EXTRACTED ENTRIES below:
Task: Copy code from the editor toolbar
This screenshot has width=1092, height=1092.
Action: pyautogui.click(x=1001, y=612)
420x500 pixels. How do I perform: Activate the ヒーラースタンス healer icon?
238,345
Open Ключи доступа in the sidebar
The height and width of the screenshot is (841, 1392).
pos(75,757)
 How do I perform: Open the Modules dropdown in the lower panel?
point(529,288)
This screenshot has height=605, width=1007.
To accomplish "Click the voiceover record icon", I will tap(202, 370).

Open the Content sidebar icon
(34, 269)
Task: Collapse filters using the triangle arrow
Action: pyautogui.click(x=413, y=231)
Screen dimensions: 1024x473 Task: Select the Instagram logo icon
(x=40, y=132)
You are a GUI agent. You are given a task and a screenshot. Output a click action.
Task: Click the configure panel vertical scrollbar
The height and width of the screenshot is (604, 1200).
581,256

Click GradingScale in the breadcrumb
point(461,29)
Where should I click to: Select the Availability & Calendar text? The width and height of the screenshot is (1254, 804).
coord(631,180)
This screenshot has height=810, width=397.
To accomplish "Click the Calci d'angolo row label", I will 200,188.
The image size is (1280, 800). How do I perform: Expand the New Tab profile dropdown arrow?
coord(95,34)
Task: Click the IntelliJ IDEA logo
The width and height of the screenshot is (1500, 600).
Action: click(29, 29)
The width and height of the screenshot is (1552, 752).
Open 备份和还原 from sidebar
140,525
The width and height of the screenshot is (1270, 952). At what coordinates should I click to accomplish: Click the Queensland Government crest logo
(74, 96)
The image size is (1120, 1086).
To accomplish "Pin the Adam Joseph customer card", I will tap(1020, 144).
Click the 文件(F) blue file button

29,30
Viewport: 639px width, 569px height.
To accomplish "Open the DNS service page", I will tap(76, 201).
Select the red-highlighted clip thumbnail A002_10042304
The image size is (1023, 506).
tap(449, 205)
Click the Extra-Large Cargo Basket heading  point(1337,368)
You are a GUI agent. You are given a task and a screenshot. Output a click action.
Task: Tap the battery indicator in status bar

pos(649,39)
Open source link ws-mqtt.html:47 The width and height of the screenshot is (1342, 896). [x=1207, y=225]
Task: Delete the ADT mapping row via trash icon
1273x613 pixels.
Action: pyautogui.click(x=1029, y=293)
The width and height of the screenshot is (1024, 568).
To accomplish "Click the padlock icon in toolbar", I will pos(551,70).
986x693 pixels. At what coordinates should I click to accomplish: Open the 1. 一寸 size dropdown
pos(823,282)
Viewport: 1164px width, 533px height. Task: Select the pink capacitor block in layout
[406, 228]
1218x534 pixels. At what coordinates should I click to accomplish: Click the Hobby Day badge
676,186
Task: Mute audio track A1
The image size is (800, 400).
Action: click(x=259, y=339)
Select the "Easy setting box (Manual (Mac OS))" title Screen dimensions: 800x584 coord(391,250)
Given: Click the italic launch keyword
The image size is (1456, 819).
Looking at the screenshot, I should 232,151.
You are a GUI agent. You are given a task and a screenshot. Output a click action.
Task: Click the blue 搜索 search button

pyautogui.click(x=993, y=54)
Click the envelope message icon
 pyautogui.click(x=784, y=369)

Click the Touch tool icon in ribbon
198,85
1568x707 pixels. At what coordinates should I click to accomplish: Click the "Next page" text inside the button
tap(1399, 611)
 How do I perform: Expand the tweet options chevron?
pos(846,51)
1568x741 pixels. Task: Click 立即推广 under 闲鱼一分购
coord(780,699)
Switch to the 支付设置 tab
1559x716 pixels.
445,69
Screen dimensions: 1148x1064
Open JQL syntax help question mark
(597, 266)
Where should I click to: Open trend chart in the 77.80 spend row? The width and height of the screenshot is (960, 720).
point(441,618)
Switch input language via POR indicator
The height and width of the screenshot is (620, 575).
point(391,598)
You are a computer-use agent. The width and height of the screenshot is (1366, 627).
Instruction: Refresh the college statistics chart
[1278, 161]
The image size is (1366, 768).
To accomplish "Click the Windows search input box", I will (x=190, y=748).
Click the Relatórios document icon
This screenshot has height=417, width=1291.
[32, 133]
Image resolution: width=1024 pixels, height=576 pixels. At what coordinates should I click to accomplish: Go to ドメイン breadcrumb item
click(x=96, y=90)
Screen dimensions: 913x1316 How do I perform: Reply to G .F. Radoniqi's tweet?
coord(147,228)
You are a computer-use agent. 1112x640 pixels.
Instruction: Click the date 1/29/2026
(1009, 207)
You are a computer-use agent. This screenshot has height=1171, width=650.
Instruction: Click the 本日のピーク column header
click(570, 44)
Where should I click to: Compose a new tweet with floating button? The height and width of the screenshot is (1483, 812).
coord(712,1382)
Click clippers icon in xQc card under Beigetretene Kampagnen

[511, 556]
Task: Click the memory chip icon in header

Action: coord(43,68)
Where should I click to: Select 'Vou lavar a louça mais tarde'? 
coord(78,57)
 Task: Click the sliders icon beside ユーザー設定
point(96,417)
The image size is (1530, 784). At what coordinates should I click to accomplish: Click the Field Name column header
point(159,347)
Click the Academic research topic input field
End of EXTRACTED ENTRIES.
# WHAT IS NEEDED
Repeat, word for word, all of the data shown above.

# RESULT OF THIS TASK
Task: Copy code from the editor toolbar
This screenshot has width=1092, height=1092.
Action: pyautogui.click(x=1001, y=612)
420x500 pixels. How do I perform: Activate the ヒーラースタンス healer icon?
238,345
Open Ключи доступа in the sidebar
The height and width of the screenshot is (841, 1392).
pos(75,757)
 How do I perform: Open the Modules dropdown in the lower panel?
point(529,288)
This screenshot has height=605, width=1007.
To accomplish "Click the voiceover record icon", I will tap(202, 370).

Open the Content sidebar icon
(34, 269)
Task: Collapse filters using the triangle arrow
Action: pyautogui.click(x=413, y=231)
Screen dimensions: 1024x473 Task: Select the Instagram logo icon
(x=40, y=132)
You are a GUI agent. You are given a task and a screenshot. Output a click action.
Task: Click the configure panel vertical scrollbar
The height and width of the screenshot is (604, 1200).
581,256

Click GradingScale in the breadcrumb
point(461,29)
Where should I click to: Select the Availability & Calendar text? The width and height of the screenshot is (1254, 804).
coord(631,180)
This screenshot has height=810, width=397.
To accomplish "Click the Calci d'angolo row label", I will 200,188.
The image size is (1280, 800). How do I perform: Expand the New Tab profile dropdown arrow?
coord(95,34)
Task: Click the IntelliJ IDEA logo
The width and height of the screenshot is (1500, 600).
Action: click(29, 29)
The width and height of the screenshot is (1552, 752).
Open 备份和还原 from sidebar
140,525
The width and height of the screenshot is (1270, 952). At what coordinates should I click to accomplish: Click the Queensland Government crest logo
(74, 96)
The image size is (1120, 1086).
To accomplish "Pin the Adam Joseph customer card", I will tap(1020, 144).
Click the 文件(F) blue file button

29,30
Viewport: 639px width, 569px height.
To accomplish "Open the DNS service page", I will tap(76, 201).
Select the red-highlighted clip thumbnail A002_10042304
The image size is (1023, 506).
tap(449, 205)
Click the Extra-Large Cargo Basket heading  point(1337,368)
You are a GUI agent. You are given a task and a screenshot. Output a click action.
Task: Tap the battery indicator in status bar

pos(649,39)
Open source link ws-mqtt.html:47 The width and height of the screenshot is (1342, 896). [x=1207, y=225]
Task: Delete the ADT mapping row via trash icon
1273x613 pixels.
Action: pyautogui.click(x=1029, y=293)
The width and height of the screenshot is (1024, 568).
To accomplish "Click the padlock icon in toolbar", I will pos(551,70).
986x693 pixels. At what coordinates should I click to accomplish: Open the 1. 一寸 size dropdown
pos(823,282)
Viewport: 1164px width, 533px height. Task: Select the pink capacitor block in layout
[406, 228]
1218x534 pixels. At what coordinates should I click to accomplish: Click the Hobby Day badge
676,186
Task: Mute audio track A1
The image size is (800, 400).
Action: click(x=259, y=339)
Select the "Easy setting box (Manual (Mac OS))" title Screen dimensions: 800x584 coord(391,250)
Given: Click the italic launch keyword
The image size is (1456, 819).
Looking at the screenshot, I should 232,151.
You are a GUI agent. You are given a task and a screenshot. Output a click action.
Task: Click the blue 搜索 search button

pyautogui.click(x=993, y=54)
Click the envelope message icon
 pyautogui.click(x=784, y=369)

Click the Touch tool icon in ribbon
198,85
1568x707 pixels. At what coordinates should I click to accomplish: Click the "Next page" text inside the button
tap(1399, 611)
 How do I perform: Expand the tweet options chevron?
pos(846,51)
1568x741 pixels. Task: Click 立即推广 under 闲鱼一分购
coord(780,699)
Switch to the 支付设置 tab
1559x716 pixels.
445,69
Screen dimensions: 1148x1064
Open JQL syntax help question mark
(597, 266)
Where should I click to: Open trend chart in the 77.80 spend row? The width and height of the screenshot is (960, 720).
point(441,618)
Switch input language via POR indicator
The height and width of the screenshot is (620, 575).
point(391,598)
You are a computer-use agent. The width and height of the screenshot is (1366, 627).
Instruction: Refresh the college statistics chart
[1278, 161]
The image size is (1366, 768).
To accomplish "Click the Windows search input box", I will (x=190, y=748).
Click the Relatórios document icon
This screenshot has height=417, width=1291.
[32, 133]
Image resolution: width=1024 pixels, height=576 pixels. At what coordinates should I click to accomplish: Go to ドメイン breadcrumb item
click(x=96, y=90)
Screen dimensions: 913x1316 How do I perform: Reply to G .F. Radoniqi's tweet?
coord(147,228)
You are a computer-use agent. 1112x640 pixels.
Instruction: Click the date 1/29/2026
(1009, 207)
You are a computer-use agent. This screenshot has height=1171, width=650.
Instruction: Click the 本日のピーク column header
click(570, 44)
Where should I click to: Compose a new tweet with floating button? The height and width of the screenshot is (1483, 812).
coord(712,1382)
Click clippers icon in xQc card under Beigetretene Kampagnen

[511, 556]
Task: Click the memory chip icon in header

Action: coord(43,68)
Where should I click to: Select 'Vou lavar a louça mais tarde'? 
coord(78,57)
 Task: Click the sliders icon beside ユーザー設定
point(96,417)
The image size is (1530, 784). At what coordinates should I click to accomplish: Click the Field Name column header
point(159,347)
Click the Academic research topic input field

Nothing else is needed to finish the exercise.